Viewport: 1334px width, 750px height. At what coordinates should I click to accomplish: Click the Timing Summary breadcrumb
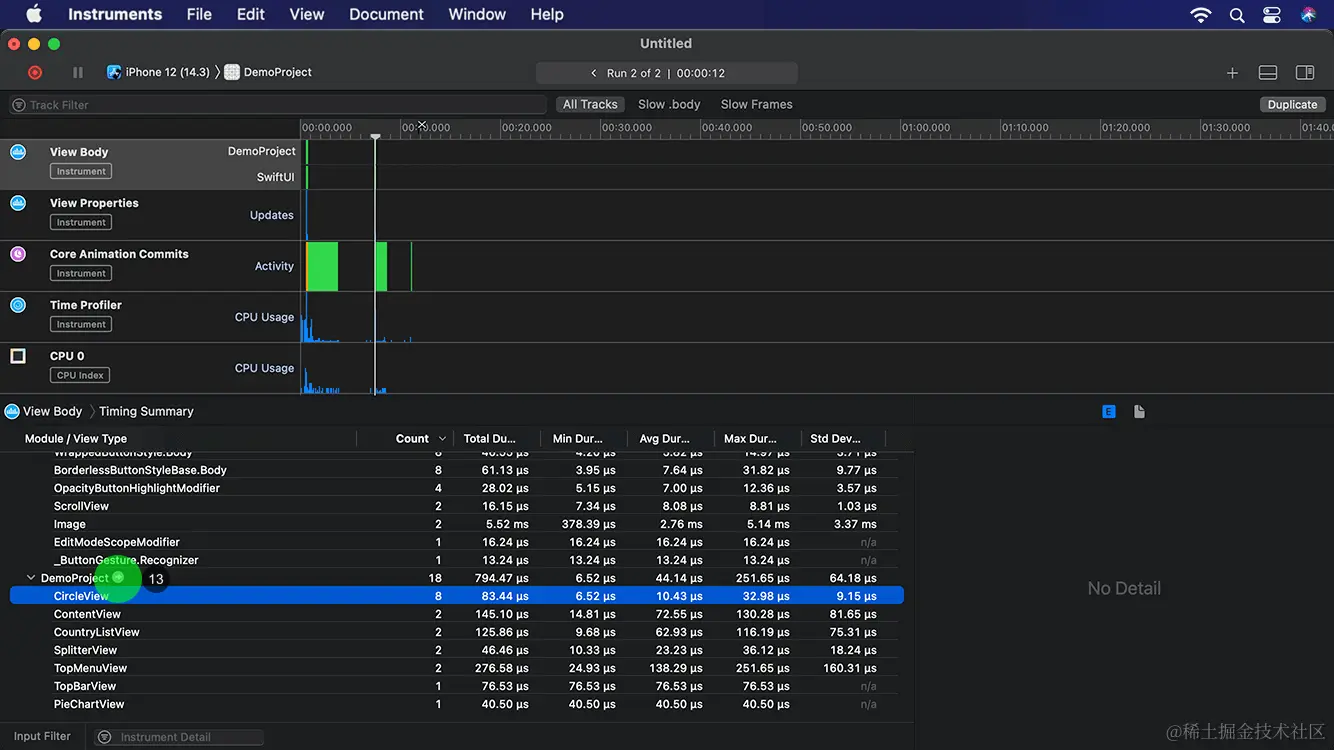[146, 411]
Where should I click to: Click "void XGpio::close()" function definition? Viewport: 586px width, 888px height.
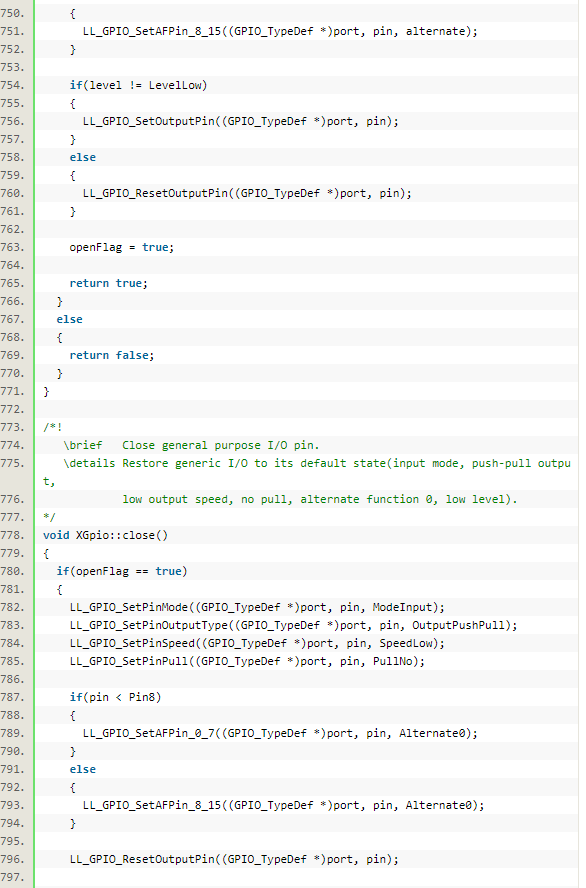pos(105,535)
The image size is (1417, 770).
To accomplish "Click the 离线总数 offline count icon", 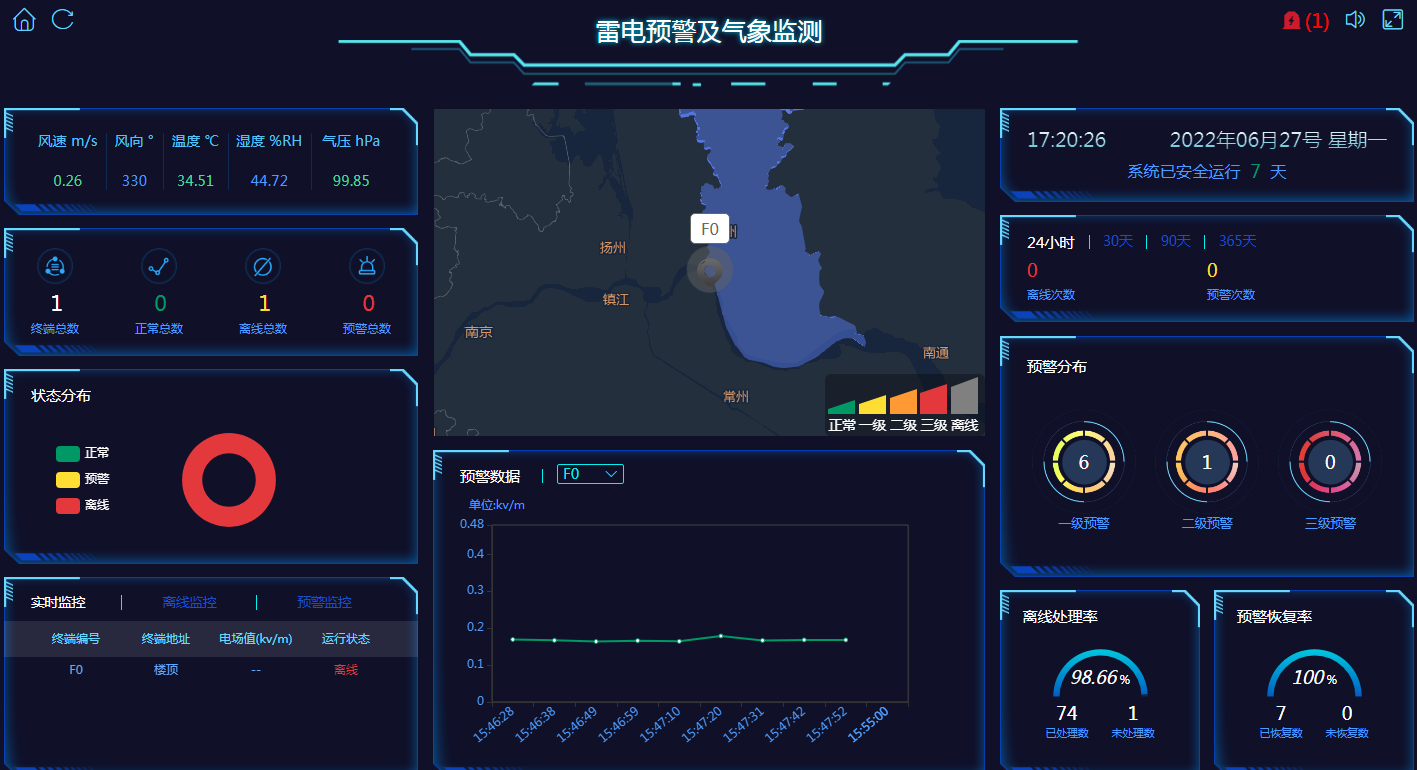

#####

Work item: Reproduce the entries above word for word. Pictures stay out.

Response:
Viewport: 1334px width, 750px height. At what coordinates should I click to accomplish: Click the Timing Summary breadcrumb
[146, 411]
Where should I click to: Click "void XGpio::close()" function definition? Viewport: 586px width, 888px height.
pos(105,535)
The image size is (1417, 770).
To accomplish "Click the 离线总数 offline count icon", 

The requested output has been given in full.